* **Data under study**:
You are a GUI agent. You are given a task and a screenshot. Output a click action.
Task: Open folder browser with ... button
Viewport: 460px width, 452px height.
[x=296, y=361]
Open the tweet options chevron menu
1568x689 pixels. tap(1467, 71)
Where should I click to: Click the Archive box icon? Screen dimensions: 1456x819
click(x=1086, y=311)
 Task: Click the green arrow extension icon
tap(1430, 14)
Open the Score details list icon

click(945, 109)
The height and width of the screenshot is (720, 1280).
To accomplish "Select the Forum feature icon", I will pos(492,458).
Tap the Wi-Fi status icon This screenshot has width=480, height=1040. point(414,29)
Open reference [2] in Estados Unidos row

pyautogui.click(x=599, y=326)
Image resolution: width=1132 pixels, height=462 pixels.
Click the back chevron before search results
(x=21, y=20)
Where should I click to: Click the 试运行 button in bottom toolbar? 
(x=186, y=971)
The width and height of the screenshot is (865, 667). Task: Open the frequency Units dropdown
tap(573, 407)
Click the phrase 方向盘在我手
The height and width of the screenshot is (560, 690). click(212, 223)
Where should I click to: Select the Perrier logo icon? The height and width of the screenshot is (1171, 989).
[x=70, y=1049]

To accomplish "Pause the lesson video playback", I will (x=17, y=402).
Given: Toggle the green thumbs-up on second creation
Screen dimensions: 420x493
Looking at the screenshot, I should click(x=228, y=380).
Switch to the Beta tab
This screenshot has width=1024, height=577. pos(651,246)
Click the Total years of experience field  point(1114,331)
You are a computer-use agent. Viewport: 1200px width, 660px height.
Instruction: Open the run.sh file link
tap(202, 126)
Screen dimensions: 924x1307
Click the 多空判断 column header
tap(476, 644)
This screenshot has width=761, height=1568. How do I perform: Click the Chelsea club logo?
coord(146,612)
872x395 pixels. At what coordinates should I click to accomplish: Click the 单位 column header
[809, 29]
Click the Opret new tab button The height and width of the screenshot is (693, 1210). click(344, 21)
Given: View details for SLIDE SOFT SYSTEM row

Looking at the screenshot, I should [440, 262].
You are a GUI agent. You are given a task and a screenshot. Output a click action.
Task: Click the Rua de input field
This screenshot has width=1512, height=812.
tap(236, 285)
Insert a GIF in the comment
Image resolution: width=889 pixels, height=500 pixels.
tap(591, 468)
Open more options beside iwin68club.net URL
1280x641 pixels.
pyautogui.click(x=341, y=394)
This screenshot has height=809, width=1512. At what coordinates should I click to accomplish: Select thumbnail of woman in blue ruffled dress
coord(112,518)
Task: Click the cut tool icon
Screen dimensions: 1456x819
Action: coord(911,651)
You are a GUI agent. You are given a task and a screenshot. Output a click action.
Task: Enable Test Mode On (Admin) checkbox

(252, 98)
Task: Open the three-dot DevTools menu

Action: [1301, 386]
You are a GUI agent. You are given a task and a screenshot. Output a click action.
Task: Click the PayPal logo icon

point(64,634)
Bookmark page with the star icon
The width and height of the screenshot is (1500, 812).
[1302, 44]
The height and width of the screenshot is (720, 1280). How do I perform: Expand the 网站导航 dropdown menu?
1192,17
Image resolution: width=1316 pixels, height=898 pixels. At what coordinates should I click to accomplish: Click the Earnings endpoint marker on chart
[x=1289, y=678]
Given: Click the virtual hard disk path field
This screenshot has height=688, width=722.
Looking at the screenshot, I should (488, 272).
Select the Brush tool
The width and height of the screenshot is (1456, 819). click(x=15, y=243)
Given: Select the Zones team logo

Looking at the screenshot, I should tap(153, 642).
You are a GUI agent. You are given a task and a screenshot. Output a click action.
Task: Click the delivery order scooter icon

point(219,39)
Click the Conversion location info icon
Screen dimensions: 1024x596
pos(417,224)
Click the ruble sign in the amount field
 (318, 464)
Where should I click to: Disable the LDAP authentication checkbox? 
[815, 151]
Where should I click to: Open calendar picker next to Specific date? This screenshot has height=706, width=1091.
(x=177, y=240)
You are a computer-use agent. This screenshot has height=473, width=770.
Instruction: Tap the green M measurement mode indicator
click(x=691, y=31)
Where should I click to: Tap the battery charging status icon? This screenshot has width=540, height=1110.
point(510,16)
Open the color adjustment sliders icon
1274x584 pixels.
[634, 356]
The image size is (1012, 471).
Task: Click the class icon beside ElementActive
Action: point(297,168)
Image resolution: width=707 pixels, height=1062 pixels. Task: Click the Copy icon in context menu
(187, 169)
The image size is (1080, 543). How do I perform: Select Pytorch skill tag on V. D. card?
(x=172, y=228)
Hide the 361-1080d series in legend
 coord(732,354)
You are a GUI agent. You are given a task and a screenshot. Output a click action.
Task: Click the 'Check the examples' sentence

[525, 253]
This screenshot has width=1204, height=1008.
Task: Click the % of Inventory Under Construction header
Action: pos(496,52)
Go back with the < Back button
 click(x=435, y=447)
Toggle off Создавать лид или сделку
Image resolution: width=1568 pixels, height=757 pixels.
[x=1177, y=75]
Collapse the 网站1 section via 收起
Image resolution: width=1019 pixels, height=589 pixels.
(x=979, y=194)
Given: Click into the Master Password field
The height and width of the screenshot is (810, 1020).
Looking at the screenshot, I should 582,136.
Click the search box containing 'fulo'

* **Instructions for the task**: Which of the lines above include the word "will"? Copy each of them.

* **Written answer**:
To accomplish "Select the Forum feature icon", I will pos(492,458).
To accomplish "Pause the lesson video playback", I will (x=17, y=402).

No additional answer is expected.